--- Aim ---
Carry on the essay about Trump and political representation, picking up right after its last sentence.

--- Selected extract ---

A week before election day, I published an op-ed predicting Trump’s win. In that article, I compared the efforts of the Democratic Party to keep Trump out of power with the French government’s Maginot Line. In the face of an opponent who had already beaten them once, and retained sufficient support to nearly overturn the 2020 election, it was folly to rely on the assumption he could not win again while polling well within the margin of error. Especially considering the consequences of his agenda. In the time since, I have written about what this means in the context of prison abolition and I have made my case for the urgent necessity of action in the face of a horrific deportation regime. From now until the inauguration, I intend to do all that remains possible to me for the protection of myself, my communities, and our allies. I urge you to do the same. We have only a short time to brace ourselves for impact. As soon as Trump is in office, we must anticipate he will be the dictator of his promises. Between a far-right activist Supreme Court and Congress, there remains no substantial check invested in his being otherwise.
By and large, we are attached to the notion of representation. I suspect that heightens the despair of this moment. The thought of Trump representing us is offensive. How can he be ours? Does he, somehow, reveal us—even those who opposed him? And how could so many vote for him? He may not be so much the representation of an anti-democratic authoritarianism as its becoming—the very last choice among binary options. I suspect it is psychologically healthier not to think of him as yours. But to think that thought, we have to think the critique of what has been to see its faults in what is now, which nostalgia for a receding ante-Trump past threatens to make impossible. What I mean is that we need to listen to the gap between ‘Representative,’ as a title, and ‘representative’ as a verb.
A ‘Representative,’ if we follow Arendt’s definition of politics as action, is someone who is political in our stead. We think of ourselves as living democratically, but it is more accurate to say that we are given a few options every so many years to contribute incrementally in the decision of who will do politics for us. They, in the halls of Congress or at the height of the Executive, debate and enact policy. Not us. Now, if you send them a letter—and during one of Trump’s impeachments I sent them a few—you will learn the size of that increment to which they represent you. Its detection generally requires a scanning electron microscope, but because bribery is legal, rest assured it grows exponentially into the macroscopic realm with the size of campaign contributions. So, your representative, typically, is not terribly representative of you. And the higher up you go, the more this is true. Trump isn’t yours, or even his voters’. He is the winning coalition of the selectorate’s, and we might further refine this statement by adding that even the most essential of his voters have less say than the party and donor machinery that supports him, especially the Heritage Foundation. Because even among the winning coalition of voters, the vote as a binary choice between options does not empower them to decide qualitatively what his mandate is. The individual voter is still too small for that.

--- Source data ---

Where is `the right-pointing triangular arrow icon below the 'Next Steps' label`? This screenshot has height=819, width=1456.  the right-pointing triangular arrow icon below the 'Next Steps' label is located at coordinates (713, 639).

---

--- Result for this exercise ---
Trump, much like any president, in being representative to no one voter, is representative of no one. And so what fills the gap are intermediary levels of, if not representation, then its potencia. The donor with a super PAC does not represent voters, but their support means them. The party, and its think tank associates, in the reality of all its machinery, which is still essential for the means of campaigning and governing, shapes the candidate’s decisions, even if only through their limitless enablement, in ways denied to mere voters and not necessarily correlative with its or the candidate’s fidelity to them. So any candidate, out of practicality, becomes representative more of their means than the votes those means achieve, which are only silent affirmations. Given that there are only two choices, the meaning of these affirmations can be none too precise. Trump’s voters endorsed him, but they were still alienated from his person. Recently, we have come to see this in the gap between the intent of their electoral decision and its consequences. His voters could, and did, imagine what they liked, even as his words and deeds proved many of them wrong. They were, and largely still are, attached to their fantasy of him. It proved more effective than the alternative fantasy, but it is necessary to see that the other option was just a fantasy too.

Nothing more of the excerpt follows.